Comme lui, plus de 800 ressortissants, sur environ 2.000 Marocains embauchés recensés par leur association, attaquent la SNCF pour discrimination. Leurs recours sont examinés à partir de lundi aux Prud'hommes de Paris. La moitié sont devenus français.
"Disponibles à noël"
Après la signature du contrat à l'Office national de l'immigration à Casablanca, quatre jours de bateau et train, la plupart sont arrivés à la gare d'Austerlitz à Paris, "un voyage inoubliable avec neuf autres Marocains" pour Abdelghani Azhari, envoyé à la gare de triage d'Achères, en banlieue parisienne, où il était logé avec d'autres dans un foyer préfabriqué.
"On calait les wagons.
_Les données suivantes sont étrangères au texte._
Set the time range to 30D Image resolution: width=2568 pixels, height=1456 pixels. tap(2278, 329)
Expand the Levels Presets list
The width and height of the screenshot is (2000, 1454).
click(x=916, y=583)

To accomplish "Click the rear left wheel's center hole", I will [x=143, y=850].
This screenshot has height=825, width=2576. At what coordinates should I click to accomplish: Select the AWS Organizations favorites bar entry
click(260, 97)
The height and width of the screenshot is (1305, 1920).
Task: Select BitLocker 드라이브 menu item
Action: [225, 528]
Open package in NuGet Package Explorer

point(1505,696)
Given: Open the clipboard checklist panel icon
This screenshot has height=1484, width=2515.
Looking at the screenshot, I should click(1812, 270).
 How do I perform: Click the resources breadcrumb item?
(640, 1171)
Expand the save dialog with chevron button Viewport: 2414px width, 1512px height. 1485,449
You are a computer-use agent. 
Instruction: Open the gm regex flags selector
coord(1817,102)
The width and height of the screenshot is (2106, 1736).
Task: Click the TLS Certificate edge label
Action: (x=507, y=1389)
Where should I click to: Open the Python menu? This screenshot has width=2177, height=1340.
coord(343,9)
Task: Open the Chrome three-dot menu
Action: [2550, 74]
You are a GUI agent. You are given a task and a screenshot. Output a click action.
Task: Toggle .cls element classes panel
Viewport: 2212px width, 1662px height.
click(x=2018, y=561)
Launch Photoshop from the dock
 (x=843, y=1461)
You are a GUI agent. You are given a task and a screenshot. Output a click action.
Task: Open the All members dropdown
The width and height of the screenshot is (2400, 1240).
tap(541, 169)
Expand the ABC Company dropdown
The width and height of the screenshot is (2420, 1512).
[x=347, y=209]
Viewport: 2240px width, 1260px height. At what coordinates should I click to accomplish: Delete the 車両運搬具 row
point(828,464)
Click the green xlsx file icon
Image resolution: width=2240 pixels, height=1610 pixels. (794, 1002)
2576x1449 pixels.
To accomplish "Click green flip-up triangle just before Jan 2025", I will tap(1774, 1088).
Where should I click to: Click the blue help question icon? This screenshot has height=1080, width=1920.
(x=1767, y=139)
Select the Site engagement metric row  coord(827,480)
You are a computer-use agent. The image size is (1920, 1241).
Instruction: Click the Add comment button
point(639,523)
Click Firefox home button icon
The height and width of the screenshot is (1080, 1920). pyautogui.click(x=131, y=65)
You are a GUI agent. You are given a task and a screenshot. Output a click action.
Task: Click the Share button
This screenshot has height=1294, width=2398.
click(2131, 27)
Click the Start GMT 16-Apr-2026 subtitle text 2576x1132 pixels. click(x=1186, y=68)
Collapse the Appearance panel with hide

C'était dur l'hiver de faire l'attelage des trains de 700 mètres mais quand il fait chaud c'est pire", lâche-t-il. "On était des cheminots aptes à tout, disponibles à Noël".
"On roulait en 3x8 mais on ne craignait pas le travail. On était jeunes et forts. On nous avait triés sur le volet", se rappelle également Abdel (prénom modifié), débauché d'un village minier de l'Atlas pour atterrir lui aussi en banlieue de Paris, à Villeneuve-Saint-Georges. Agent "de mouvement", "reconnaisseur", "aiguilleur", "au charbon" ou "au graissage", il a enchaîné les postes.
"On a fait le même boulot mais on n'avait pas les mêmes avantages que les collègues français pour la retraite, la médecine ou les jours de carence", poursuit ce Franco-marocain resté contractuel de droit privé, "trop vieux" pour décrocher, quand il sera naturalisé, le "statut" particulier des cheminots."Blessé des pieds à la tête"
"Frustré", il se plaint d'avoir été plusieurs fois refoulé à des examens internes, "attend qu'on (lui) explique les raisons de ce gâchis, pourquoi j'ai été bloqué alors que les collègues pouvaient évoluer". Une partie des cheminots marocains ont raccroché à 55 ans, usés. "Je n'en pouvais plus, j'étais blessé des pieds à la tête alors je suis parti en 2010 quand ils m'ont proposé une prime de 16.000 euros", confie Aziz (prénom modifié), un cheminot entré en 1974.
"J'ai eu un grand choc en découvrant le montant de ma retraite de base: 1.004 euros", diminuée des années de cotisation manquantes, avoue-t-il. "On aimait nos collègues, notre métier, on l'a fait avec joie, dit-il en implorant: je voudrais que la SNCF fasse quelque chose pour nous".